Por Antonio Bertrán
México, DF.- El Premio Octavio Paz de Poesía y Ensayo no es un galardón para los amigos de Octavio Paz, aseguraron este jueves los jurados que seleccionaron este año como su ganador a Tomás Segovia, quien fue secretario de Redacción de Plural y miembro del Consejo de Redacción de Vuelta, las dos revistas del Nobel mexicano.

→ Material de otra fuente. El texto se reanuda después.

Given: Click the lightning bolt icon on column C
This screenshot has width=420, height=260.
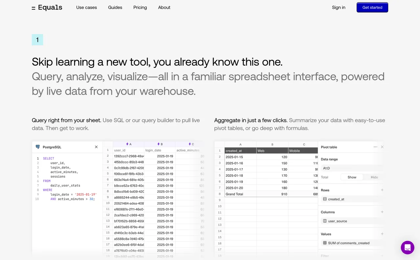Looking at the screenshot, I should [189, 144].
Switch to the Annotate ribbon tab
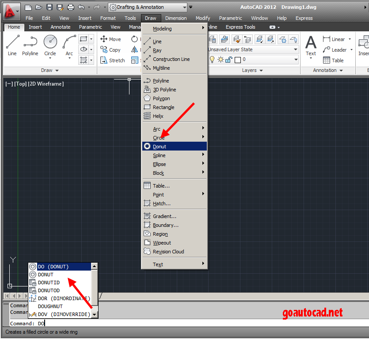This screenshot has height=339, width=369. point(61,27)
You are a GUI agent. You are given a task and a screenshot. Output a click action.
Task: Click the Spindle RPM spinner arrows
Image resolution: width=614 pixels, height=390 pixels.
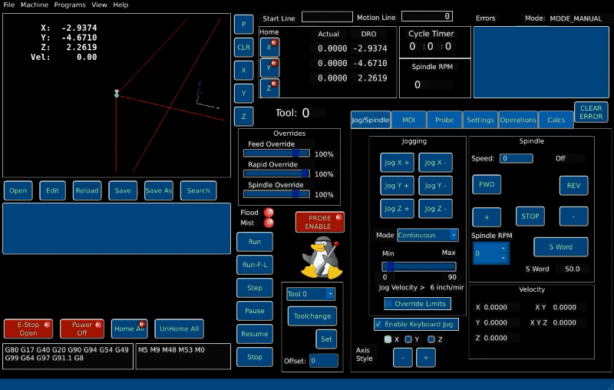pyautogui.click(x=503, y=253)
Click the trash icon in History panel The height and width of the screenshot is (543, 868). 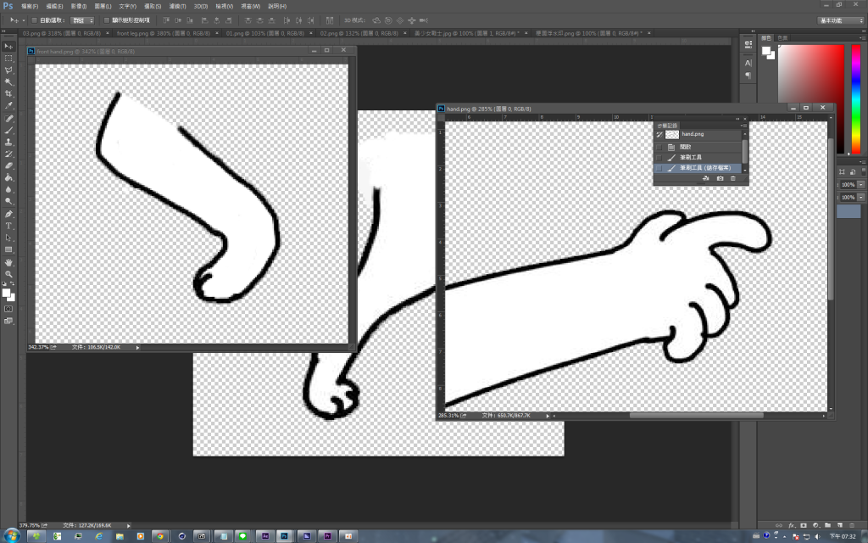[733, 178]
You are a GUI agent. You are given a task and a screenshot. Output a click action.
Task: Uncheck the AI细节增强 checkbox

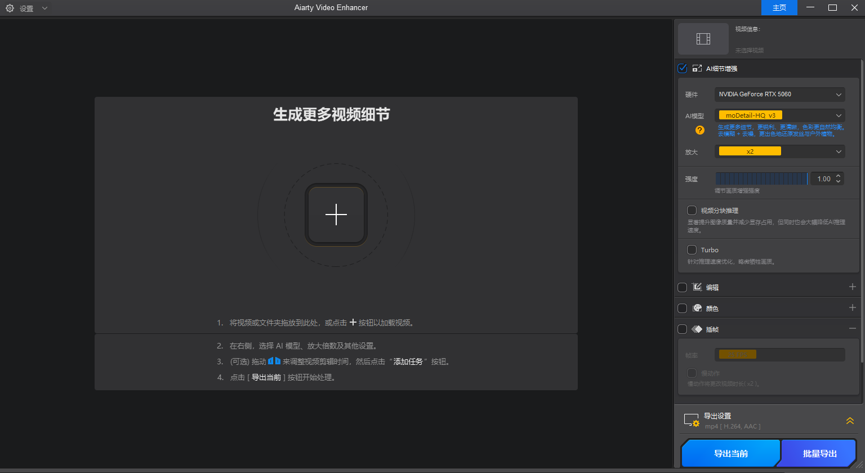[x=682, y=68]
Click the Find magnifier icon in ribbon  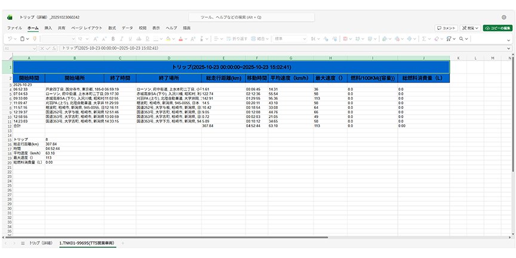click(x=462, y=39)
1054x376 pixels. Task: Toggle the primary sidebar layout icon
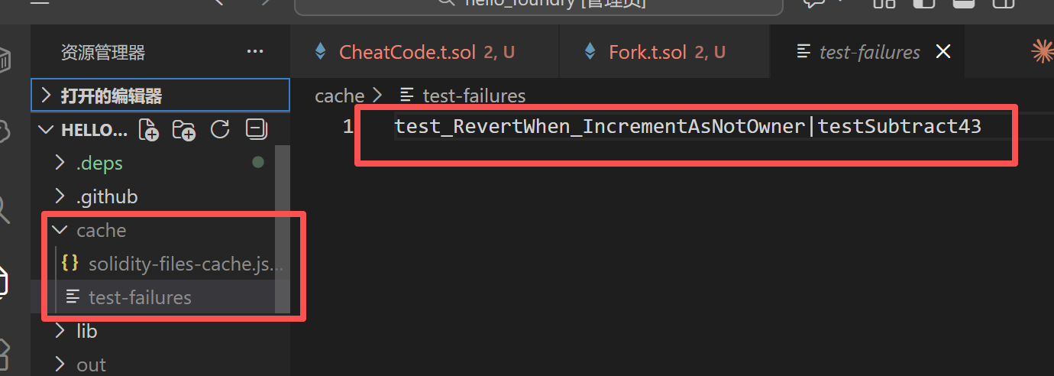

Al hacerles notar que los dos beneficiados anteriores con los $100 mil dólares de la prima, Gonzalo Rojas (1998) y Haroldo de Campos (1999), estaban ligados a Paz como Segovia, tanto Adolfo Castañón, como Alejandro Rossi, Enrique Fierro y José Antonio Masoliver, negaron que hubiera existido la intención de premiar a alguien del círculo restringido identificado con Octavio Paz.
"Me parece una observación injusta, poco precisa, porque si bien Gonzalo Rojas es un amigo histórico de Paz no podemos decir que pertenecía a eso que se quiere imaginar como un círculo de amigos, y lo mismo se puede decir de Haroldo de Campos", aclaró Castañón, quien fue el secretario del jurado donde también estaba Elsa Cross.
"No es la primera ocasión que escucho esa afirmación", comentó Fierro, "pero me parece un tanto ligera porque no pasó nunca por nuestra cabeza hacer a un lado a un poeta porque no perteneciese a tal o cual grupo".
Masoliver advirtió que ser paciano hoy es casi inevitable. "Lo siento, al menos el 99 por ciento de los poetas de peso que hoy existen han pasado por la palabra poética de Paz. No hubo ninguna discusión que no fuese literaria para llegar a una decisión unánime, y no creo que nosotros seamos unánimemente pacianos".
El Presidente del jurado, Rossi, remató: "Los grandes poetas tienen cercanías de calidad y de lecturas y a veces cercanías personales, debemos distinguir entre ambas porque la categoría de amistad personal no entró en nuestras consideraciones. Sin embargo los poetas que examinamos todos estaban en un horizonte donde Paz es una de las figuras centrales de la poesía centroamericana, y sería absurdo que no fuese así".